While this new complaint apparently is the first AI-related securities class action lawsuit to be filed, it almost certainly will not be the last. I suspect there will be AI-related SEC enforcement claims to come as well. We likely will see further “AI washing”-type claims, like the one filed here. I suspect that there will also be claims in which companies adopting AI-enabled tools or processes are alleged to have failed to disclose the risks involved. I also suspect we will see claims filed against corporate boards alleging that the directors failed to monitor the company’s deployment of AI-enabled processes.

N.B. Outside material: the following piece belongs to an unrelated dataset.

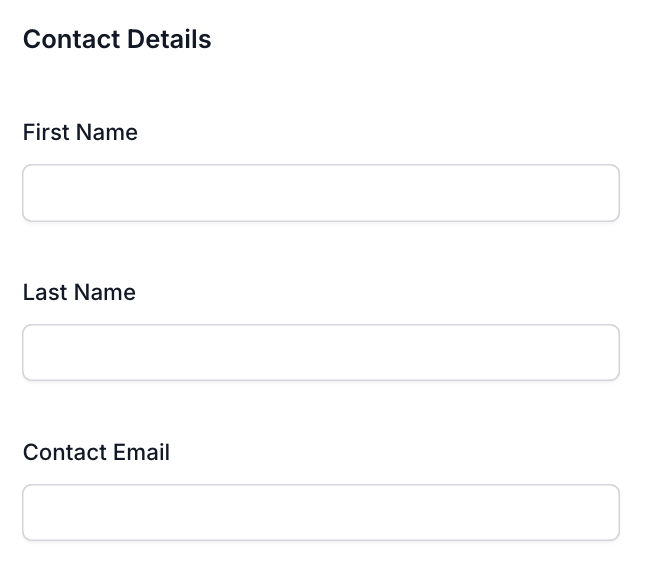Click the Last Name label text
Viewport: 650px width, 574px height.
click(79, 292)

To be sure, these various claims I am speculating we will be seeing would not represent new forms of claims. In many ways, these claims about which I am speculating will take very familiar forms – just as, for example, this new lawsuit the plaintiff filed against Innodata is in many ways just a plain vanilla securities lawsuit. The only difference – arguably the only thing that makes the new suit noteworthy – is that the alleged misrepresentations involve AI. In other words, while we may be about to see many new AI-related lawsuits, the suits themselves are likely to be familiar, conventional kinds of claims. To the extent the forthcoming claims are just traditional lawsuits with AI-related allegations, existing indemnification and insurance tools are likely to respond in the conventional way.

Some readers may object that there is an awful lot of speculation here. I freely concede that my crystal ball is no better than anyone else’s. I will say though that this new lawsuit is exactly the kind of lawsuit I was expecting we would see, and it arrived almost exactly when I expected we would see it. Predictions are of course always tricky, especially about the future, but I don’t think I am going out on a limb here that before all is said and done, we will be seeing more (perhaps a lot more) AI-related corporate and securities litigation – and SEC enforcement activity, as well.